Set down a precise copy of the whole listing.

- DATA IN THIS EXERCISE
___

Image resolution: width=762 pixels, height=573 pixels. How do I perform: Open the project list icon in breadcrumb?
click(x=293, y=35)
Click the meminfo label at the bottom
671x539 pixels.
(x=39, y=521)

___

- ANSWER
Image resolution: width=762 pixels, height=573 pixels. How do I perform: Open the project list icon in breadcrumb?
click(x=293, y=35)
Click the meminfo label at the bottom
671x539 pixels.
(x=39, y=521)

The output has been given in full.